Questions of time: a continuous present
Our brain is not designed to store or remember everything. It is quite the opposite: we carefully select the memories we need and we want; we choose what to remember and what to forget, in complex ways; we craft our memory and we decide what is public, private, intimate, what to show or not to show in an autobiography. We need to forget and we have the right to be forgotten (or do we?).
Algorithmic Autobiography describes a continuous present in which we potentially access all our memories, all at the same time, constantly, and in which the algorithm selects them and passes them to us.
A hint of this is represented by the “Facebook memories”, which are periodically brought to our attention by the popular social network. They are an everyday, consistent example of this kind of process: what happens when I get my daily “Facebook Memory” which sadly corresponds to a painful remembrance which I really didn’t want to remember; so painful that I commit suicide after seeing it? Who is responsible? Did Facebook kill me? Could an algorithm be designed to kill me in this way? Do we need a contract for this? Can I do legal action? And so on. This type of issue and the model which it describes, brings up infinite critical questions.
This is of course problematic.
- Are we able to bear this as human beings?
- What are the risks of being exposed to our and others’ memories, constantly?
- How does this affect our relation to time? To the perception of our past and possible futures?
- What about the right to be forgotten, both from the legal and existential point of view?
- How does a society get ready for this type of change? (since we don’t really seem ready yet)
Privacy, data ownership and possible balance: Ubiquitous Commons and Algorithmic Autobiography
We have described GhostWriter as a “total invasion of privacy”.
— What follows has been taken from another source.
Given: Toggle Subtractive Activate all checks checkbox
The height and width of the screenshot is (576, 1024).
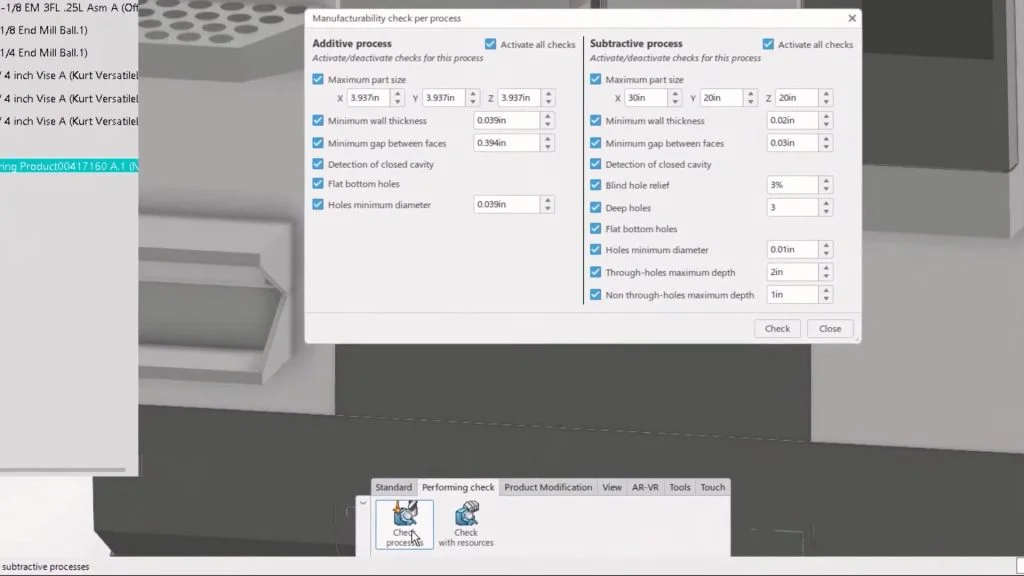Looking at the screenshot, I should tap(768, 44).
This is mostly because until now our relation to the data we produce is mediated by operators and platforms which own our data, because the algorithms are opaque to us, and because we don’t know what data is harvested from us, how it is processed and how it is used. On top of that we don’t really have any possibility to express and enforce how we’d wish this data to be captured, processed and used.
Using the metaphor of the “ubiquitous diary”: not only at the moment it is invisible to us; we don’t really own it and we largely don’t know we are writing it, who will be able to read it and for what purpose.
In our practice, we confront with these kind of issues through the Ubiquitous Commons project.
Ubiquitous Commons is a research project which tries to confront the current scenario by creating a technological, legal and cultural protocol/toolkit. The starting point of the research is the creation of a p2p infrastructure in which people can describe identities and relations among identities, creating high quality relational environments in which to express how data is used, to be able to technologically, legally and collaboratively enforce these expressions, by using the protocol/toolkit.
There are a number of projects trying to confront with these issues, each in its own ways and with its own philosophies, but we will refer here to the Ubiquitous Commons, because we’re familiar with it, and because we believe in its approach:
- Is it possible to apply Ubiquitous Commons in the context of the Algorithmic Autobiography?
- With what results?
This are all questions we want to explore in the near future.